Answer: There's not much to say here. The statement is essentially the definition of the Central Limit Theorem, see page 213. The sample size must be approximately 30 for this to hold for all distributions.

Question 3: A population has a mean of 53 and a standard deviation of 21. A sample of 49 observations will be taken. The probability that the sample mean will be greater than
57.95 is
a. 0
b. .0495
c. .4505
d. .9505

Answer: Find the z-score of this mean: (57.95-53)/(21/sqrt(49)) = 4.95/3 = 1.65. So the question becomes: What's the probability of an observation being more than 1.65 std devs from the mean. You know it can't be much. It's greater than 0. Answer B is the only logical one. Of course, when we go to the cumulative normal distribution table, we find that 1.65 has 0.9505 area, so the area to the right of 1.65 is 0.0495.

Question 4: Suppose a sample of n = 50 items is drawn from a population of manufactured products and the weight, X, of each item is recorded. Prior experience has shown that the weight has a probability distribution with mu = 6 ounces and sigma = 2.5 ounces. Which of the following is true about the sampling distribution of the sample mean if a sample of size 50 is selected?
a) The mean of the sampling distribution is 6 ounces.
b) The standard deviation of the sampling distribution is 2.5 ounces.
c) The shape of the sample distribution is approximately normal.
d) All of the above are correct.

Answer:
A is true. Although when you take a single sample, its mean is not necessarily equal to the population mean, nonetheless, the mean of the sampling distribution (of all samples) will tend toward the population mean as n increases.
B is also not necessarily true. The standard deviation of the sample is not necessarily equal to the population standard deviation. It is usually smaller by a factor of 1/&radicn.
C is not true. The central limit theorem tells us that when the sample size is ≥30, the distribution of the sample mean is approximately normal. However, the shape of the sample distribution itself is not necessarily normal.
D is clearly not true since B and C are not true.
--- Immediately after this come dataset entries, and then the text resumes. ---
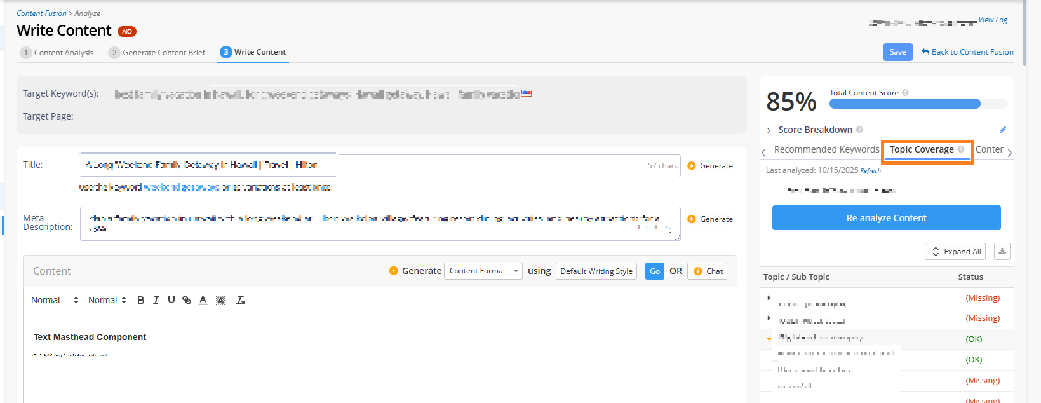Toggle bold formatting in the editor toolbar

point(140,300)
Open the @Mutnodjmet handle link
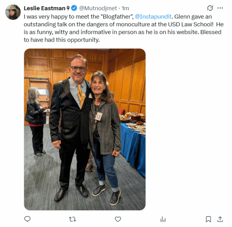The width and height of the screenshot is (232, 227). (98, 8)
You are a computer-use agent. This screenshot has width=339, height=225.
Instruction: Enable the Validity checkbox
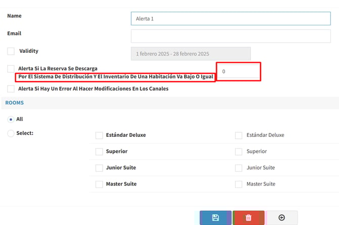click(x=11, y=51)
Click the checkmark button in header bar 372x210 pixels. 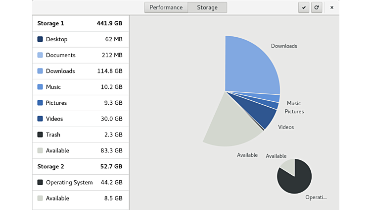304,7
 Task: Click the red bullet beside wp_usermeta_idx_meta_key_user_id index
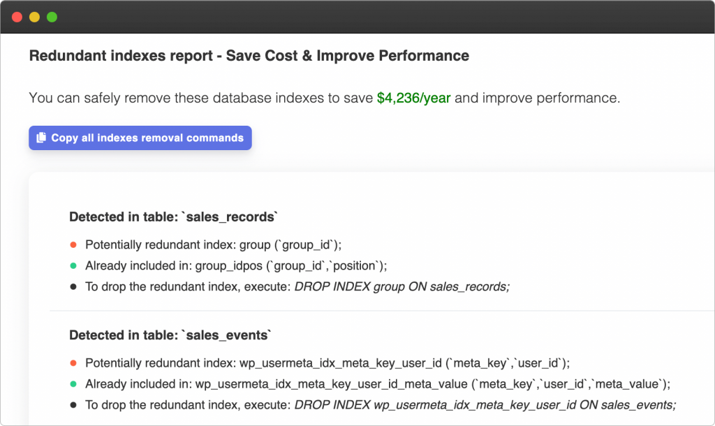[x=73, y=363]
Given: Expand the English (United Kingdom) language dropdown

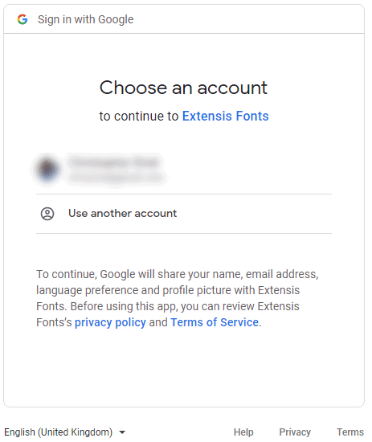Looking at the screenshot, I should coord(65,432).
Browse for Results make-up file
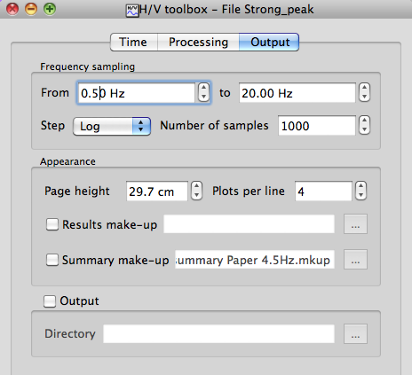The image size is (412, 375). click(355, 224)
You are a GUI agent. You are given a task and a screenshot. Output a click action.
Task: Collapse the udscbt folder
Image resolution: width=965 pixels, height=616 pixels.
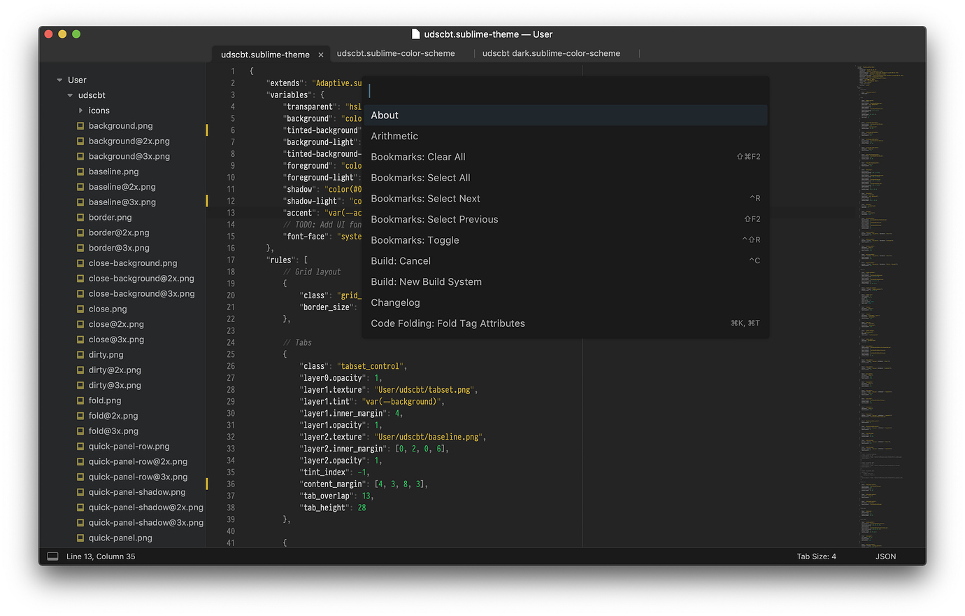[x=70, y=95]
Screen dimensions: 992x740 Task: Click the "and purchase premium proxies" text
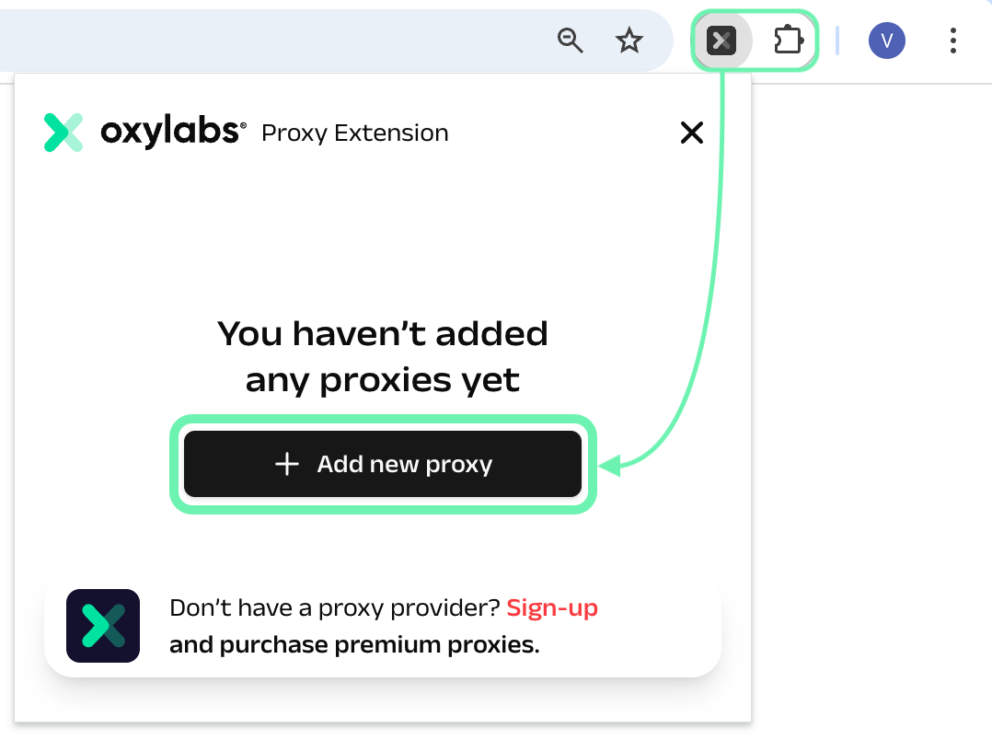tap(354, 645)

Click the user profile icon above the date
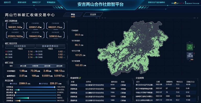pos(186,2)
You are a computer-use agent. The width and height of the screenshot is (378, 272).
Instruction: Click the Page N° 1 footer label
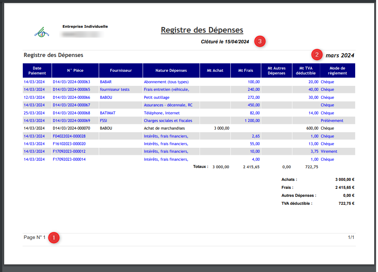tap(35, 237)
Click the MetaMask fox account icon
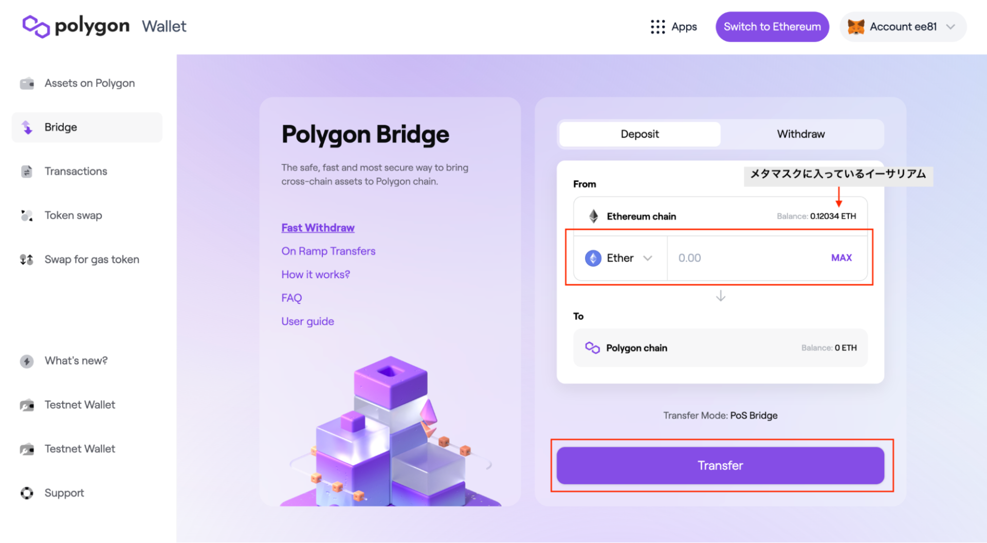Viewport: 987px width, 543px height. tap(855, 27)
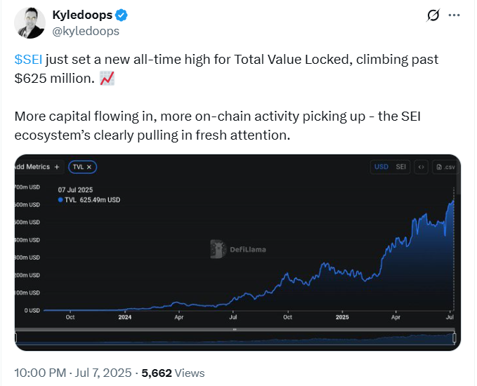Image resolution: width=477 pixels, height=386 pixels.
Task: Click the tweet timestamp 10:00 PM
Action: pyautogui.click(x=40, y=373)
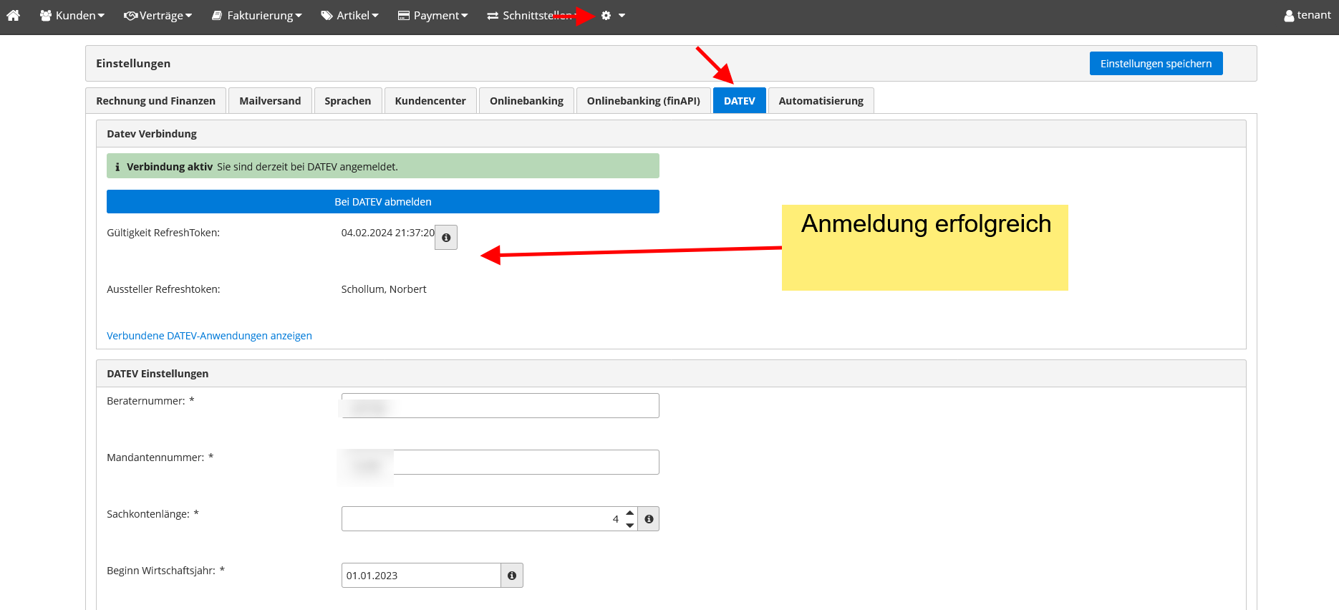The width and height of the screenshot is (1339, 610).
Task: Open the Payment menu
Action: [x=433, y=15]
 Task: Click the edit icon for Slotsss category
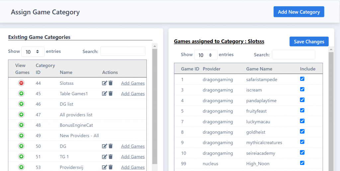(104, 83)
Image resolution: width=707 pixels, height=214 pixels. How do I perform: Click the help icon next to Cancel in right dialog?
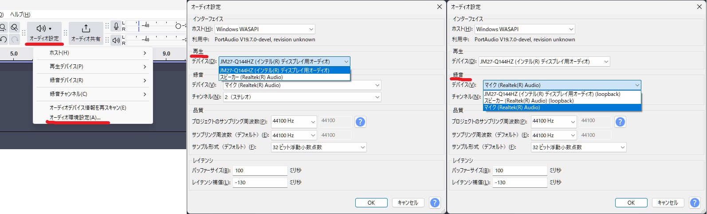(x=695, y=202)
Question 5: The owner of a fish market has an assistant who has determined that the weights of catfish are normally distributed, with mean of 3.2 pounds and standard deviation of 0.8 pound. If a sample of 25 fish yields a mean of 3.6 pounds, what is the Z-score for this observation?
a) 18.750
b) 2.500
c) 1.875
d) 0.750

Answer:
When evaluating the sample mean,
z = (xbar-μ)/(σ/√n) Note: This formula is not on the sheet.
= (3.6-3.2)/(0.8/√25)
= 0.4/0.16
= 2.5
So, answer B is correct.

Question 6: A 95% confidence interval for a population mean is determined to be 100 to 120. If the confidence coefficient is reduced to 0.90, the interval for mu
a. becomes narrower
b. becomes wider
c. does not change
d. becomes 0.1

Answer: No calculations are necessary here. It's completely conceptual. The general rule is: A higher level of confidence requires a wider confidence interval. Therefore, if we reduce the level of confidence to 90%, the confidence interval can be narrower. Answer A is the correct answer.

Exhibit 8-3
The manager of a grocery store has taken a random sample of 100 customers. The average length of time it took these 100 customers to check out was 3.0 minutes. It is known that the standard deviation of the population of checkout times is 1 minute.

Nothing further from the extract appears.